_Extracto de la fuente:_
╔══
Se graduó en economía en Francia, su mujer fue quien le regaló su primera cámara. Pocos años después tomaron, de mutuo acuerdo, la decisión de dejar un cómodo empleo en un banco londinense y empezar a peregrinar. Primero regresó a Brasil: allí comenzó su caza del hombre. En la pantalla empiezan a sucederse imágenes de hombres lejanos, tribus indias, amazónicas, rostros que se retuercen como raíces, que son efectivamente las raíces de Brasil, de las Otras Américas (título de su primer trabajo), del universo humano.

Creo que el propio Salgado ha quedado sorprendido e impactado por su forma de estar ante esos hombres. Ante sus hijos. Rubio y con barba, aparece como un semidios, y quizás ellos creyeran que lo era. Quizás nosotros también, al fin y al cabo. Porque él siempre llega hasta esa luz que reside en cada mirada, incluso en la de una mujer Tuareg ciega.
╚══
_Material recopilado:_
╔══
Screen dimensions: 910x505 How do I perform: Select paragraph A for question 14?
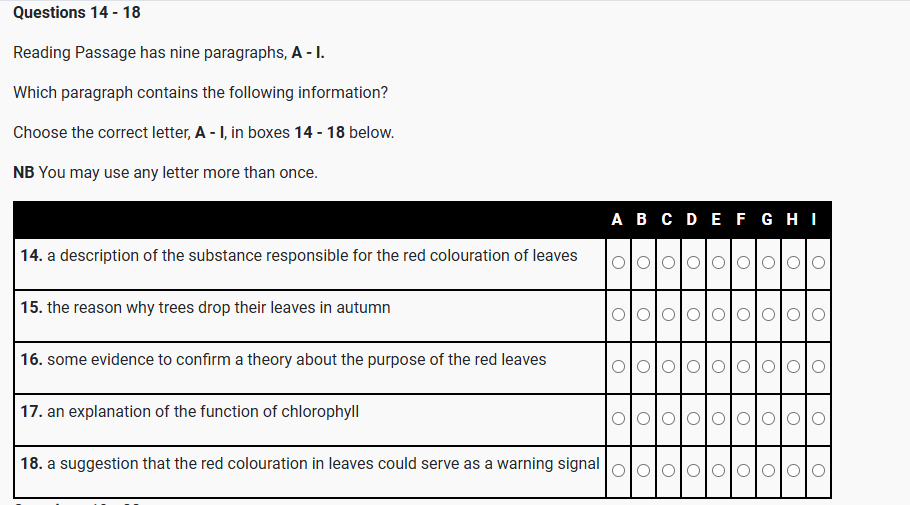(x=618, y=264)
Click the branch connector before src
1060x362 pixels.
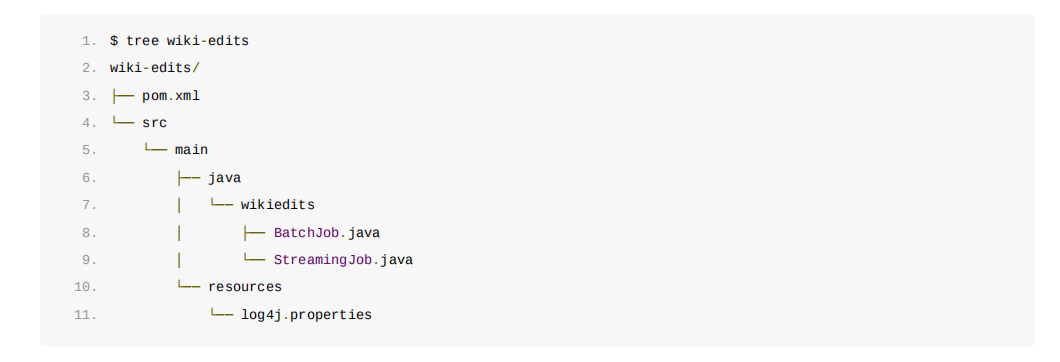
╚══
_Tarea 1:_
Devuelve sin cambios el fragmento del texto sobre Salgado que empieza en "Se graduó en" y termina en "del universo humano.".
_Tarea 2:_
Explica, según el texto sobre Salgado, por qué también nosotros podríamos verlo como un semidiós.
_Tarea 3:_
Escribe la continuación del texto sobre el fotógrafo Salgado a partir de su última oración.

_Respuesta del ejercicio 1:_
Se graduó en economía en Francia, su mujer fue quien le regaló su primera cámara. Pocos años después tomaron, de mutuo acuerdo, la decisión de dejar un cómodo empleo en un banco londinense y empezar a peregrinar. Primero regresó a Brasil: allí comenzó su caza del hombre. En la pantalla empiezan a sucederse imágenes de hombres lejanos, tribus indias, amazónicas, rostros que se retuercen como raíces, que son efectivamente las raíces de Brasil, de las Otras Américas (título de su primer trabajo), del universo humano.

_Respuesta del ejercicio 2:_
Porque él siempre llega hasta la luz que reside en cada mirada, incluso en la de una mujer tuareg ciega.

_Respuesta del ejercicio 3:_
Son ardientes las imágenes del corazón del film: cuando las manos de los hombres, primero trabajadas y artesanas, se convierten en manos vacías y homicidas. Hambrientas. Dolorosas como bofetadas son las imágenes del hambre y la carestía: niños desnutridos, madres vacías, padres inermes. Es la shoah desconocida, los genocidios africanos.

Busca a los refugiados, a los desplazados, no le importan ya los muertos. Cuando llega a Ruanda y muestra las calles llenas de cadáveres da un paso atrás, vuelve a los campos de refugiados, les sigue en sus infinitos via crucis. Les ve caer exangües, esas últimas miradas perforan el alma. Les sigue por la foresta, doscientas mil personas que desaparecen, enloquecidas, delirantes, engullidas por su propia hambre. El hombre es el más feroz de los animales, nos repite. Y nosotros lo entendemos. El infierno existe, se puede documentar. Lo construye el hombre. ¿De qué puede ser capaz un hombre? ¿De qué puede ser capaz una mujer?

La dulce Leila, esposa de un Sebastião ya agotado, le abraza y le devuelve a casa. Han tenido dos hijos, Juliano, que ve a su padre como un héroe, y Rodrigo, con síndrome de Down, que le ha introducido en una forma de comunicación especial, una revelación que le será de gran utilidad en su trabajo.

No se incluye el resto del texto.